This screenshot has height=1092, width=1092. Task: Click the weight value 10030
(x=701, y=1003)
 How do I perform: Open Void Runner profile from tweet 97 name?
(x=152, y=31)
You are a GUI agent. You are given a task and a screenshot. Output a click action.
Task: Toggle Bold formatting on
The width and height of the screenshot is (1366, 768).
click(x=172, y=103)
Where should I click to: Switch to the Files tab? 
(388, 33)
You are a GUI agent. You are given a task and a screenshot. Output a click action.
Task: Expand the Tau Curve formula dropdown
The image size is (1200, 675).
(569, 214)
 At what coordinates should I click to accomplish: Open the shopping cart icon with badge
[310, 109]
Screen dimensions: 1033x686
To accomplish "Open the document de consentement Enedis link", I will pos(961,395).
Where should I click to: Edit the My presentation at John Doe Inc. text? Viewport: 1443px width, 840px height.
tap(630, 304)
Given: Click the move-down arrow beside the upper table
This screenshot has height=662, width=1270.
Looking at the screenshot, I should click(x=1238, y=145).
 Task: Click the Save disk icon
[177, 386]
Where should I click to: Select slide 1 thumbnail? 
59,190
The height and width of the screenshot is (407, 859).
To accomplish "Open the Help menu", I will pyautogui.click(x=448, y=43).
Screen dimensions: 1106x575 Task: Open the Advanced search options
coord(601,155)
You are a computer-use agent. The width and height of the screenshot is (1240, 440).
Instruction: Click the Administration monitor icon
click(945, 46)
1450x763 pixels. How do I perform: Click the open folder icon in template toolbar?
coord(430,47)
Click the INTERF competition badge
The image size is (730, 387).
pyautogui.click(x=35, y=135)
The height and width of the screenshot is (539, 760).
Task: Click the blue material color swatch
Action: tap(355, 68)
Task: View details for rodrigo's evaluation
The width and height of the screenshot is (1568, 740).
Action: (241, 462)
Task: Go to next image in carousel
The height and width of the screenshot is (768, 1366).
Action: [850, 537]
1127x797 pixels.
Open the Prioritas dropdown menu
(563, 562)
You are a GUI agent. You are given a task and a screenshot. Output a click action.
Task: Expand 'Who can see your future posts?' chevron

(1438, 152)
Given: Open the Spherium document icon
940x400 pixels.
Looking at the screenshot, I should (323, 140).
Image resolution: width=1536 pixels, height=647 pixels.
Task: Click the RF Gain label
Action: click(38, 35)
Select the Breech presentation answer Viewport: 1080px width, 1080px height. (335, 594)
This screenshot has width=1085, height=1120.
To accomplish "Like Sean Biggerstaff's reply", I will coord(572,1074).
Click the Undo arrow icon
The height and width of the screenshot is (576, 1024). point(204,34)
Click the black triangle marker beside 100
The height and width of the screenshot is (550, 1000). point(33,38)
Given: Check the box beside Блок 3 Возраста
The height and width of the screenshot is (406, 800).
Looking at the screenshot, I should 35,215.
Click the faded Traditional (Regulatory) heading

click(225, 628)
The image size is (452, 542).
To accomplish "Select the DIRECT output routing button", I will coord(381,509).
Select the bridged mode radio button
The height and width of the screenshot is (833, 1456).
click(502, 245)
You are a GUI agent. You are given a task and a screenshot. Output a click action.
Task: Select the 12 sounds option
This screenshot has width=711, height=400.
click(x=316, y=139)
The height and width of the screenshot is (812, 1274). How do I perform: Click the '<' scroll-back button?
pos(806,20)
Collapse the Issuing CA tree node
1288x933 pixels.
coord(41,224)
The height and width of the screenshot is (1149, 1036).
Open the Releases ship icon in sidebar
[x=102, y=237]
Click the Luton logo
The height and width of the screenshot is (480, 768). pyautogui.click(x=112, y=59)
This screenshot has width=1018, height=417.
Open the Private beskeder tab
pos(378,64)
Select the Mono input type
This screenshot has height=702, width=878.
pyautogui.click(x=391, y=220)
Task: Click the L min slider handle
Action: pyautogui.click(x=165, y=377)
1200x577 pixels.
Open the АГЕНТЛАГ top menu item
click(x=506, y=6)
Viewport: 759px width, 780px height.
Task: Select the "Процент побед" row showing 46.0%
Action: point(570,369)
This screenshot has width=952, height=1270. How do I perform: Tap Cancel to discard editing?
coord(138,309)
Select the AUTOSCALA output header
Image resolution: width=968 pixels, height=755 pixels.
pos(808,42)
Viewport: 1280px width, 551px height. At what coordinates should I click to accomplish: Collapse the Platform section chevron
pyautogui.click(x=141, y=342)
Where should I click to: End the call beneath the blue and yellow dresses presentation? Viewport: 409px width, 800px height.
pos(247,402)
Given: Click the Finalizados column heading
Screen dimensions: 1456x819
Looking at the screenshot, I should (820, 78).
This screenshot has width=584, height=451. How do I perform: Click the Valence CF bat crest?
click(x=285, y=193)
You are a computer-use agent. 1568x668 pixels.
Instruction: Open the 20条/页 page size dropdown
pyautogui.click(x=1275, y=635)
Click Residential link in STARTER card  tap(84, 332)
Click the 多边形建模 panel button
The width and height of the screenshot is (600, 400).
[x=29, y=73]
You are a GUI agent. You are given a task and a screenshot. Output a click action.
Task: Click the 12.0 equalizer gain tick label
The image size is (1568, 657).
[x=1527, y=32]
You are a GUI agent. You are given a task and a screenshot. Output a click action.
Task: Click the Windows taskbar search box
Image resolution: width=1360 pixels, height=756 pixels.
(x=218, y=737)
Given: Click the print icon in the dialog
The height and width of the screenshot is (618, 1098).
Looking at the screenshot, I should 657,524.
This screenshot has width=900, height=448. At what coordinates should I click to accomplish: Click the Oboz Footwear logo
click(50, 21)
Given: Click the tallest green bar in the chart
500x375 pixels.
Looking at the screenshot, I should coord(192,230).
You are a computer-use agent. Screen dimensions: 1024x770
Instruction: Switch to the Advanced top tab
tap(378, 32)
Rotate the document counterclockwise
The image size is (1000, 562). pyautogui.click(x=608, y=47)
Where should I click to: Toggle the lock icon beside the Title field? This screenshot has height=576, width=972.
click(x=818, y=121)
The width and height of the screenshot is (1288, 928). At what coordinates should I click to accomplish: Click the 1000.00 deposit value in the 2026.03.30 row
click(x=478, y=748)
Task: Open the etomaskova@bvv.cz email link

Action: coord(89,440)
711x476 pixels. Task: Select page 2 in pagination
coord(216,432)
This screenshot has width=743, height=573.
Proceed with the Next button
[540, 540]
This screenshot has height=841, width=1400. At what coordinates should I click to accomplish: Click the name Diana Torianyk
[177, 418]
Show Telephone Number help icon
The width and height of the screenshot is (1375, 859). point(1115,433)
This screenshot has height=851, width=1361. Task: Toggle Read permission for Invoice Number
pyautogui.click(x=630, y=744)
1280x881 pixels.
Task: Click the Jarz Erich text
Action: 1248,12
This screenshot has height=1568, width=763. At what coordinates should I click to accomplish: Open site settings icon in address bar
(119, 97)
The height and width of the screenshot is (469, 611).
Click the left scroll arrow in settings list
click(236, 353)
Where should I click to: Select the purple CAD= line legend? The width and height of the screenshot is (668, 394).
******************************
Task brief: Would you please set down the lines from the one with "The height and width of the screenshot is (469, 611)." to the end of the data above, exactly and without any other lines?

Task solution:
The height and width of the screenshot is (469, 611).
Click the left scroll arrow in settings list
click(236, 353)
Where should I click to: Select the purple CAD= line legend? The width and height of the screenshot is (668, 394).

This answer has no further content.